§ **WHAT THE EXERCISE ASKS**: Take each line of the entries below that contains "will" and copy it.

-- -- --

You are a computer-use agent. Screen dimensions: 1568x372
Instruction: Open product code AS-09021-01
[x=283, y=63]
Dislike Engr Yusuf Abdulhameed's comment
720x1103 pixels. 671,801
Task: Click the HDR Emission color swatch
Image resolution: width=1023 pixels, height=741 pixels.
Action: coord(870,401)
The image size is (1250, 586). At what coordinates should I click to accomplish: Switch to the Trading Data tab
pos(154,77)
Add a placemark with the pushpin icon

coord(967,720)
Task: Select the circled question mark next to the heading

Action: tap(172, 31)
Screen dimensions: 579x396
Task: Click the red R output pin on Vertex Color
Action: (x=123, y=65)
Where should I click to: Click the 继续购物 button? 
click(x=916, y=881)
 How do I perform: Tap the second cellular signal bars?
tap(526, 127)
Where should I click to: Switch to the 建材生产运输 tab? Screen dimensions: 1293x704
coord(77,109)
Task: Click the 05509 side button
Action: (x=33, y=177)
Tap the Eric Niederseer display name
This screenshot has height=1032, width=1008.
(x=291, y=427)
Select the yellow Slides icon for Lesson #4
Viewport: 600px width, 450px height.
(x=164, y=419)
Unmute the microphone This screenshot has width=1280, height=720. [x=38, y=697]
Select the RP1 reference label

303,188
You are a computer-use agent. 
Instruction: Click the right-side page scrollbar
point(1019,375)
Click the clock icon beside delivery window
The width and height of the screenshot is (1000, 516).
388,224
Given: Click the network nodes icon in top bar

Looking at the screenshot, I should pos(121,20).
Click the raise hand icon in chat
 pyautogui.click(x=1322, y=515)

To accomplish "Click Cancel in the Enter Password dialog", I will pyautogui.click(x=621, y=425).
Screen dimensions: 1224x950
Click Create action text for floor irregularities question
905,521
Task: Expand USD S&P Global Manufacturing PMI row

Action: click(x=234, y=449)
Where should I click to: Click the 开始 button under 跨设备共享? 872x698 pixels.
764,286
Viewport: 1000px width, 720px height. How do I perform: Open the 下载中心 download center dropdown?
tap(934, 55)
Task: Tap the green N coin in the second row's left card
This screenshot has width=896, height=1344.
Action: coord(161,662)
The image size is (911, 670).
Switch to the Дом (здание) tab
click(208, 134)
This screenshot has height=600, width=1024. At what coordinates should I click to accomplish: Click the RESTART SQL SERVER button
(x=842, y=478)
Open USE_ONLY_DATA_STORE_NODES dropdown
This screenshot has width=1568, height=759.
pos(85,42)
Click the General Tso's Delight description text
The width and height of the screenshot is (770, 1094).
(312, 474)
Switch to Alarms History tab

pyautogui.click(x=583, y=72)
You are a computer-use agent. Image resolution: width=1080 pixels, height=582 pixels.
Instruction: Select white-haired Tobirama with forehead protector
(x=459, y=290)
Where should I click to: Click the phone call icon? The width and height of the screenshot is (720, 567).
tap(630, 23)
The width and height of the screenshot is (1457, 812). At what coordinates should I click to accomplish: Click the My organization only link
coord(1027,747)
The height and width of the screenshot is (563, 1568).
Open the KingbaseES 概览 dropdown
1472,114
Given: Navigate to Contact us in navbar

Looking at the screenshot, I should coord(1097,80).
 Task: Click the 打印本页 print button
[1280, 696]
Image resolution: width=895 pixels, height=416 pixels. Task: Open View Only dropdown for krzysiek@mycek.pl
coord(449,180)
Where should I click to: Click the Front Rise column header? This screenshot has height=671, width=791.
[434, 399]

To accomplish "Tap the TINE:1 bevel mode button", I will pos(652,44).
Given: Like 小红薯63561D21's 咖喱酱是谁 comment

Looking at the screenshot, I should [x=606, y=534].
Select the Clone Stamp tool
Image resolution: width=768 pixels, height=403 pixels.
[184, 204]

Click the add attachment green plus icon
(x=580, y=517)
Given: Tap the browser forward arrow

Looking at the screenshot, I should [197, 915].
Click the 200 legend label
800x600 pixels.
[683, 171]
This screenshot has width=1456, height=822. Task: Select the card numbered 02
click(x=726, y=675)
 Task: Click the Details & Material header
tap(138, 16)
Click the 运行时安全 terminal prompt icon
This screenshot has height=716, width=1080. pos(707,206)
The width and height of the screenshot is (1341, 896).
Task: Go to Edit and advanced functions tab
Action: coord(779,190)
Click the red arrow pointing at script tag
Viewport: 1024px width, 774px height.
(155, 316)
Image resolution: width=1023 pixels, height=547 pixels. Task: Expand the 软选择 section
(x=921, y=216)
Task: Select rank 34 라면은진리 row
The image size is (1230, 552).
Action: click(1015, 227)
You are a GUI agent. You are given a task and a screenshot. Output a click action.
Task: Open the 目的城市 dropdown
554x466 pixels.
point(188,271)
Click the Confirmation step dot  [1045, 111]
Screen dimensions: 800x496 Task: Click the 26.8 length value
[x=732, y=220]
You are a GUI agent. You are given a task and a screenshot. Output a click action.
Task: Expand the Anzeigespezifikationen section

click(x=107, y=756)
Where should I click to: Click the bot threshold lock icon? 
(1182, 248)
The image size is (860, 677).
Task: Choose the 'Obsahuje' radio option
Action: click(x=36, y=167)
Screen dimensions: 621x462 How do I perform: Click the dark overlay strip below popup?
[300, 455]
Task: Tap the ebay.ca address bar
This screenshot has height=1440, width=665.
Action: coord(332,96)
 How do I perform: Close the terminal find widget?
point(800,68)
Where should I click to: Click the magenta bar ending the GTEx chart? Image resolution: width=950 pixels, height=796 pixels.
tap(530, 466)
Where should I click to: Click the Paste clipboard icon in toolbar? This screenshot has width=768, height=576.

-- -- --

§ **TASK OUTPUT**:
To accomplish "Click Cancel in the Enter Password dialog", I will pyautogui.click(x=621, y=425).
To accomplish "Tap the TINE:1 bevel mode button", I will pos(652,44).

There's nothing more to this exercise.